# ZFS L1 vs L2 ARC for many files/metadata cache



## AndyUKG (May 8, 2014)

Hi,

  just wanted to ask if anyone has any first hand experience with improving slow ZFS performance with large pools with directories with many thousands of files. Specifically I have a 30TB pool on which I'd like to improve the general performance for directories containing large numbers of files. Ie `ls` is slow etc etc. The system currently has 8GB RAM, I believe the max possible config would be 32GB.
A smallish SSD is alreaday going to be several times greater in capacity than my theoretical max RAM and would be much cheaper. Is an SSD L2 ARC cache going to cache the pool metadata and give me decent performance? I'm guessing it should be fine, but would appreciate any feed back,

thanks, Andy.


----------



## SirDice (May 9, 2014)

I think the general rule is 1 GB of RAM per 1 TB of storage. So your 8 GB wouldn't be sufficient. Adding a L2ARC may improve things but not always. On my 8 GB home server I have about 12 TB of storage. I added a small SSD as L2ARC but it's cache was less than 3% used. Needless to say it barely made a dent in the performance. 

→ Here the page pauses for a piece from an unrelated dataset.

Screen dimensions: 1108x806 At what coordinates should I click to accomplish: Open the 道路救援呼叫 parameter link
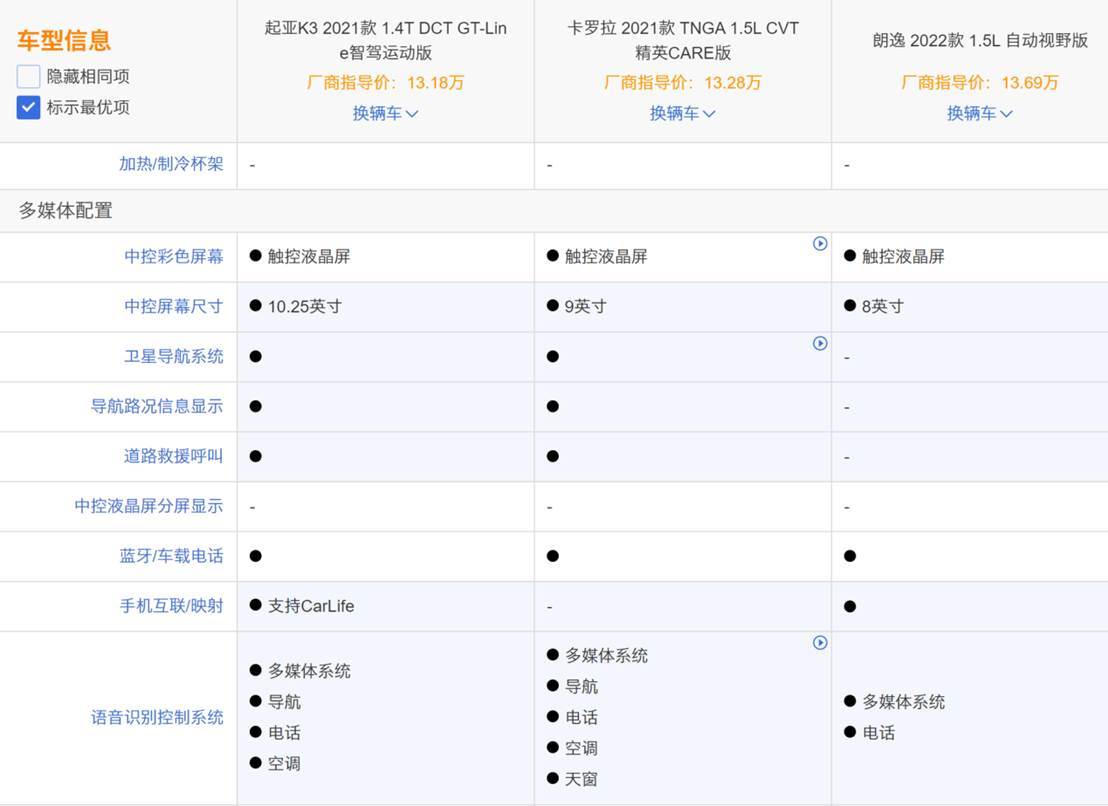[x=174, y=457]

In your case I'd max out the machine with RAM. I think that would improve performance a lot more.


----------



## AndyUKG (May 9, 2014)

Hi SirDice,

  I'm almost not bothered at all about caching data, although I haven't set metadata caching only I have allowed the metadata max to be equal to ARC max. So on that basis my RAM requirements are going to be more related to number of files than quantity of storage. Not sure if there is any rule of thumb rules for that type of scenario.

With respect to your experience of L2 cache being under used, my understanding is that L2 cache should be used exactly as L1 cache, or to put it another way if L1+L2 is only using 10GB then if you took away the L2 and stuck in more RAM then you should see the same 10GB utilization. If I remember right L2 is basically an overflow for L1 where stuff goes when it would otherwise be evicted completely from the ARC, hence my belief that overall usage profile should be the same for XGB of L1 ARC vs XGB L1+L2 ARC,

thanks, Andy.


----------



## User23 (May 9, 2014)

16GB RAM (2x 80GB L2ARC SSD) Server filled with 9TB (max. 18TB) mixed data (lots of small files, some big files)
ZFS primary and secondary cache are set to metadata.

After using 2 SSDs as L2ARC the server do his jobs (backup via rsync) in nearly half of the time as before.


----------



## AndyUKG (May 9, 2014)

Thanks for the info user23, your setup is pretty close to mine so interesting to hear.

So what utilisation are you seeing on your 2x 80GB SSDs? Does that pretty much all get used despite being set to metadata only?

thanks, Andy.


----------



## phoenix (May 12, 2014)

You definitely want to increase the RAM in that system.  8 GB is not enough for a 30 TB pool.  And you need ARC to track objects in the L2ARC, meaning you need more RAM if you want to add a cache vdev (L2ARC).

If you only care about metadata, then you don't need an L2ARC.  Increase the RAM to 16 GB and set *primarycache=metadata* on the pool, and increases the metadata limit to the ARC max limit.


----------



## AndyUKG (May 12, 2014)

Hi Freddie,

  given the info from user23 and also given the fact that it is possible to set L2ARC to metadata only that would seem to say to me that an SSD is a valid solution for speeding up metadata related actions on a large pool, ie `ls`, checking file dates etc. The reason I posted this question was to verify this idea in the real world from anyone with experience, both you and SirDice say that SSD is a wrong choice. I believe it to be a good choice in theory and this is backed up by user23 so we have divided opinion.
I am also aware that you need extra memory in L1 to support L2, however if very high speed isn't my cocern, rather avoiding very poor performance is the objective I think this may be solved by running an SSD L2 cache even with only 8GB RAM (obvouisly more is more when it comes to RAM),

thanks, Andy.


----------



## User23 (May 13, 2014)

As phoenix said: "And you need ARC to track objects in the L2ARC"
All the more RAM ... needless to say anything more 

The only reason why our server don't have more RAM than 16GB is because it is expensive to buy old DDR2 reg. ECC.
One 4GB Module would cost nearly the same as 16GB DDR3 ECC (non reg.) 

For our server i can say, after 4 days uptime the SSDs are completely filled up.
And while rsync is running the server is reading 100+ MB/s on each SSD.
Perhaps its because of a lot of tiny emails and other small files.


----------